Tasks and exercises:
A. Copy everything from "[Some MPs would" down to "Accounts Committee (PAC)." in the passage on politicians and justice, swapping "sausages" for "sermons".
B. Based on the passage on politicians and justice, mark each statement yes or no and quote the words that settle it: (i) Tom Stoppard was born in Czechoslovakia. (ii) The Hemingway quotation asks for the longest sentence one knows. (iii) At the start of a law career, students see law and justice as unrelated.

All you have to do is write one true sentence. Write the truest sentence that you know.
-Ernest Hemingway, American author (1899 - 1961)

Bad politicians are like 17-year locusts: When they show up en masse, the public greets them with fascination and fear. The current prolonged infestation naturally provokes questions both analytic such as Why do they say what they say? and introspective such as Why do we let them do what they do to us?
Back in bad old Czechoslovakia I got used to seeing the rotten fruits sold at the markets by our political masters. However, even in Australia it is rare to come across fruits rich in political vitamins and democratic fibre. I was not suprised yesterday to read cynical observations in the letters section of the Sydney Morning Herald regarding federal-state-financial-dysfunctions. One bohemian writer employed hard-core irony and wrote: Bob Carr’s offer to trade power with Canberra is a step in the right direction, but why stop there. A merger of the NSW Parliament and Commonwealth parliaments would be real progress.
[Some MPs would be delighted to be called Senators...]

Julian Burnside shares with Czechoslovak born Tom Stoppard the view that we are all born with an instinct for justice. In Professional Foul, one of his characters tells of the child who in the playground cries “It’s not fair” and thus gives voice to ‘an impulse which precedes utterance’. Our perception of justice may be blunted by exposure to its processes. At the start of a career as a law student, we see law and justice as synonymous; later we fall into cynicism or despair as clients complain that Law and Justice seem unrelated. We might remember the observation of Bismarck, in a different context, saying “He who likes sausages or law should not see them in the making” be it in the NSW Parliamentary Library or the Public Accounts Committee (PAC).

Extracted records
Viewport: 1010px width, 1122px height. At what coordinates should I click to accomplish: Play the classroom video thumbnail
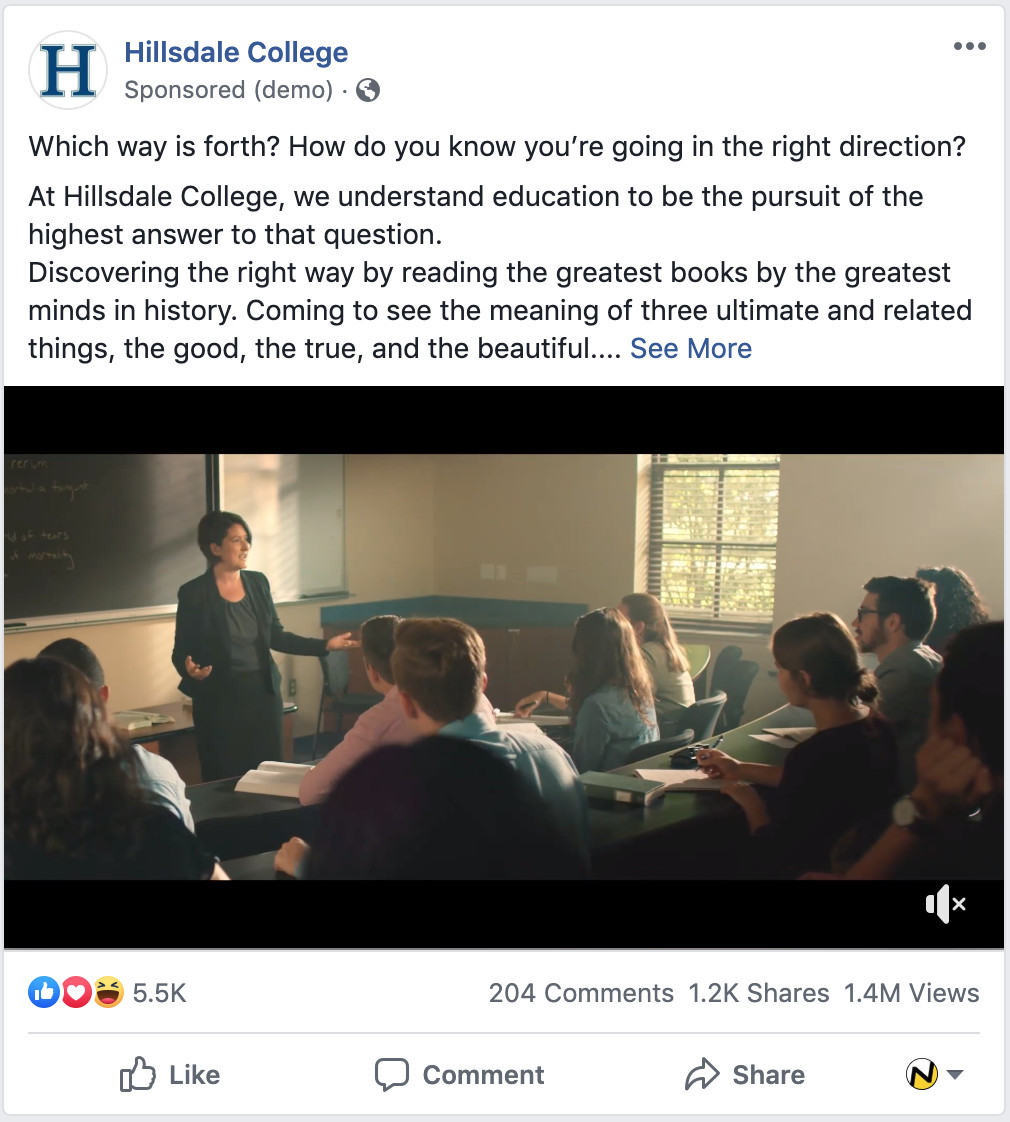(504, 667)
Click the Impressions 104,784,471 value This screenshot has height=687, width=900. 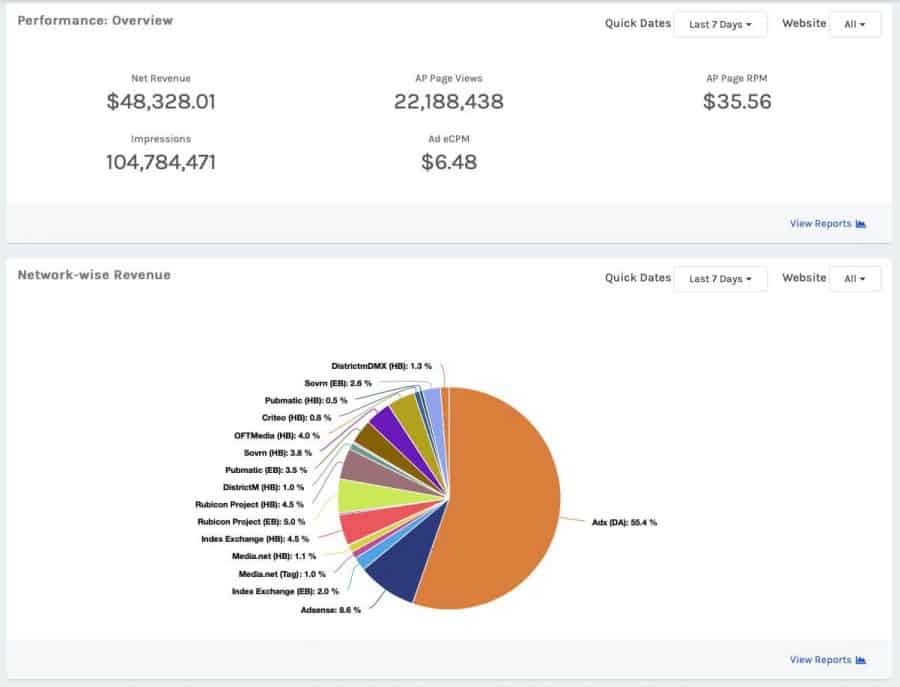pos(161,162)
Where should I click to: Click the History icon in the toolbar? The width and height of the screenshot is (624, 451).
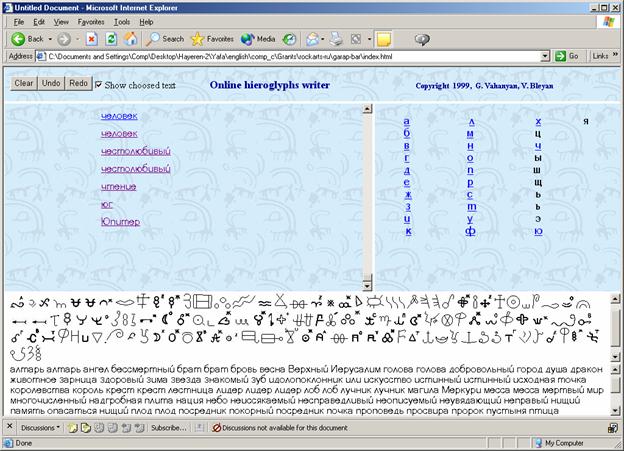pos(289,39)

Solutions for each task:
A.
[Some MPs would be delighted to be called Senators...]

Julian Burnside shares with Czechoslovak born Tom Stoppard the view that we are all born with an instinct for justice. In Professional Foul, one of his characters tells of the child who in the playground cries “It’s not fair” and thus gives voice to ‘an impulse which precedes utterance’. Our perception of justice may be blunted by exposure to its processes. At the start of a career as a law student, we see law and justice as synonymous; later we fall into cynicism or despair as clients complain that Law and Justice seem unrelated. We might remember the observation of Bismarck, in a different context, saying “He who likes sermons or law should not see them in the making” be it in the NSW Parliamentary Library or the Public Accounts Committee (PAC).

B.
(i) Yes: "Czechoslovak born Tom Stoppard"
(ii) No: "Write the truest sentence that you know."
(iii) No: "At the start of a career as a law student, we see law and justice as synonymous"